GIVEN EXERCISE
Copy each of the following items word for word, keeping them in their original order.

LISTING
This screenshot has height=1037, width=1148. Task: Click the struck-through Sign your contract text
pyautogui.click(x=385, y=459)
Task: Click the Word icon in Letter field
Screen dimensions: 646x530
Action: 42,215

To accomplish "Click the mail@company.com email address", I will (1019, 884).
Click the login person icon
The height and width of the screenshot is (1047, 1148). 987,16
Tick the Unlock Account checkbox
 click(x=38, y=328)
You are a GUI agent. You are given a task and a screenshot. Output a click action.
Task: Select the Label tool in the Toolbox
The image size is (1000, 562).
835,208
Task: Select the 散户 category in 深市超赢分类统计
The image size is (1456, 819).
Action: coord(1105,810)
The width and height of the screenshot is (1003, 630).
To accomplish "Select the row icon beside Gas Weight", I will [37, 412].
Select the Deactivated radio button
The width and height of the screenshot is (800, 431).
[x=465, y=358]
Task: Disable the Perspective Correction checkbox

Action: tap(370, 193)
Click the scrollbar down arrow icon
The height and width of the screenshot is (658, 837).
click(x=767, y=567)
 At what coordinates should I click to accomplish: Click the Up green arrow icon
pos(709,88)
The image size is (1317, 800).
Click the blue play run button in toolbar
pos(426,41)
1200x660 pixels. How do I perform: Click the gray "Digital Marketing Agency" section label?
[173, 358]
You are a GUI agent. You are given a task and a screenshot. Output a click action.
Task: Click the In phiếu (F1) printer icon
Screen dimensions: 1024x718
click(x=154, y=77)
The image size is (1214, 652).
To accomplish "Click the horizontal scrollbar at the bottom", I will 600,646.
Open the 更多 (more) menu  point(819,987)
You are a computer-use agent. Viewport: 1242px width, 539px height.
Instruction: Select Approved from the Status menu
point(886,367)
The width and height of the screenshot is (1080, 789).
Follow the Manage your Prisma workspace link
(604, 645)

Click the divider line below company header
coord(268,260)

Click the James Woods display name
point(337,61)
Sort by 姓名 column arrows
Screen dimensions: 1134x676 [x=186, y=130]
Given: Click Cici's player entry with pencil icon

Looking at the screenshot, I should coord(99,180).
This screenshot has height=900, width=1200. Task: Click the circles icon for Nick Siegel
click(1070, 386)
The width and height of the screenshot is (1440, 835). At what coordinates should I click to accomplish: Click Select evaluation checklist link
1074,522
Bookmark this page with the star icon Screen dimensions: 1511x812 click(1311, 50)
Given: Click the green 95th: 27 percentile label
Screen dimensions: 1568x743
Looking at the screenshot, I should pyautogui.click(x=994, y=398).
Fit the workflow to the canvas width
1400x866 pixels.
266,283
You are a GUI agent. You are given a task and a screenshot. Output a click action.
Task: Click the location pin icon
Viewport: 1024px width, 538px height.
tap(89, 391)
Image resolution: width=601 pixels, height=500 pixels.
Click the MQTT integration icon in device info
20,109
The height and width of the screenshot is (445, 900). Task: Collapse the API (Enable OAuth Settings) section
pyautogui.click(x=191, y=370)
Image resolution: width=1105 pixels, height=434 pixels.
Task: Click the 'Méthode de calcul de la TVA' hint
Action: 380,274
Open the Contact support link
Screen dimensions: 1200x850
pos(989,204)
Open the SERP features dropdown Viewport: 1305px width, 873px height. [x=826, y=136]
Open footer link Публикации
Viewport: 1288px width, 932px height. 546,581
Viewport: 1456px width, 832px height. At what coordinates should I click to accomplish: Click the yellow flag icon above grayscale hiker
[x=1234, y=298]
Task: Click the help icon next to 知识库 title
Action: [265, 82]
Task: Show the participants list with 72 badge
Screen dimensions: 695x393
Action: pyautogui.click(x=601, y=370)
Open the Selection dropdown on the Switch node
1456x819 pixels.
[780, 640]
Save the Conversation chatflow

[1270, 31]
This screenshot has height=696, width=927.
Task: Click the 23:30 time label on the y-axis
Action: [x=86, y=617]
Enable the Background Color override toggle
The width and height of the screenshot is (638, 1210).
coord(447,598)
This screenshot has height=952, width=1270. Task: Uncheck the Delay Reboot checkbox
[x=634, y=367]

WRITTEN RESPONSE
This screenshot has height=1037, width=1148. Task: Click the struck-through Sign your contract text
pyautogui.click(x=385, y=459)
Task: Click the Word icon in Letter field
Screen dimensions: 646x530
Action: 42,215

To accomplish "Click the mail@company.com email address", I will (1019, 884).
Click the login person icon
The height and width of the screenshot is (1047, 1148). 987,16
Tick the Unlock Account checkbox
 click(x=38, y=328)
You are a GUI agent. You are given a task and a screenshot. Output a click action.
Task: Select the Label tool in the Toolbox
The image size is (1000, 562).
835,208
Task: Select the 散户 category in 深市超赢分类统计
The image size is (1456, 819).
Action: coord(1105,810)
The width and height of the screenshot is (1003, 630).
To accomplish "Select the row icon beside Gas Weight", I will [37, 412].
Select the Deactivated radio button
The width and height of the screenshot is (800, 431).
[x=465, y=358]
Task: Disable the Perspective Correction checkbox

Action: tap(370, 193)
Click the scrollbar down arrow icon
The height and width of the screenshot is (658, 837).
click(x=767, y=567)
 At what coordinates should I click to accomplish: Click the Up green arrow icon
pos(709,88)
The image size is (1317, 800).
Click the blue play run button in toolbar
pos(426,41)
1200x660 pixels. How do I perform: Click the gray "Digital Marketing Agency" section label?
[173, 358]
You are a GUI agent. You are given a task and a screenshot. Output a click action.
Task: Click the In phiếu (F1) printer icon
Screen dimensions: 1024x718
click(x=154, y=77)
The image size is (1214, 652).
To accomplish "Click the horizontal scrollbar at the bottom", I will 600,646.
Open the 更多 (more) menu  point(819,987)
You are a computer-use agent. Viewport: 1242px width, 539px height.
Instruction: Select Approved from the Status menu
point(886,367)
The width and height of the screenshot is (1080, 789).
Follow the Manage your Prisma workspace link
(604, 645)

Click the divider line below company header
coord(268,260)

Click the James Woods display name
point(337,61)
Sort by 姓名 column arrows
Screen dimensions: 1134x676 [x=186, y=130]
Given: Click Cici's player entry with pencil icon

Looking at the screenshot, I should coord(99,180).
This screenshot has height=900, width=1200. Task: Click the circles icon for Nick Siegel
click(1070, 386)
The width and height of the screenshot is (1440, 835). At what coordinates should I click to accomplish: Click Select evaluation checklist link
1074,522
Bookmark this page with the star icon Screen dimensions: 1511x812 click(1311, 50)
Given: Click the green 95th: 27 percentile label
Screen dimensions: 1568x743
Looking at the screenshot, I should pyautogui.click(x=994, y=398).
Fit the workflow to the canvas width
1400x866 pixels.
266,283
You are a GUI agent. You are given a task and a screenshot. Output a click action.
Task: Click the location pin icon
Viewport: 1024px width, 538px height.
tap(89, 391)
Image resolution: width=601 pixels, height=500 pixels.
Click the MQTT integration icon in device info
20,109
The height and width of the screenshot is (445, 900). Task: Collapse the API (Enable OAuth Settings) section
pyautogui.click(x=191, y=370)
Image resolution: width=1105 pixels, height=434 pixels.
Task: Click the 'Méthode de calcul de la TVA' hint
Action: 380,274
Open the Contact support link
Screen dimensions: 1200x850
pos(989,204)
Open the SERP features dropdown Viewport: 1305px width, 873px height. [x=826, y=136]
Open footer link Публикации
Viewport: 1288px width, 932px height. 546,581
Viewport: 1456px width, 832px height. At what coordinates should I click to accomplish: Click the yellow flag icon above grayscale hiker
[x=1234, y=298]
Task: Click the help icon next to 知识库 title
Action: [265, 82]
Task: Show the participants list with 72 badge
Screen dimensions: 695x393
Action: pyautogui.click(x=601, y=370)
Open the Selection dropdown on the Switch node
1456x819 pixels.
[780, 640]
Save the Conversation chatflow

[1270, 31]
This screenshot has height=696, width=927.
Task: Click the 23:30 time label on the y-axis
Action: [x=86, y=617]
Enable the Background Color override toggle
The width and height of the screenshot is (638, 1210).
coord(447,598)
This screenshot has height=952, width=1270. Task: Uncheck the Delay Reboot checkbox
[x=634, y=367]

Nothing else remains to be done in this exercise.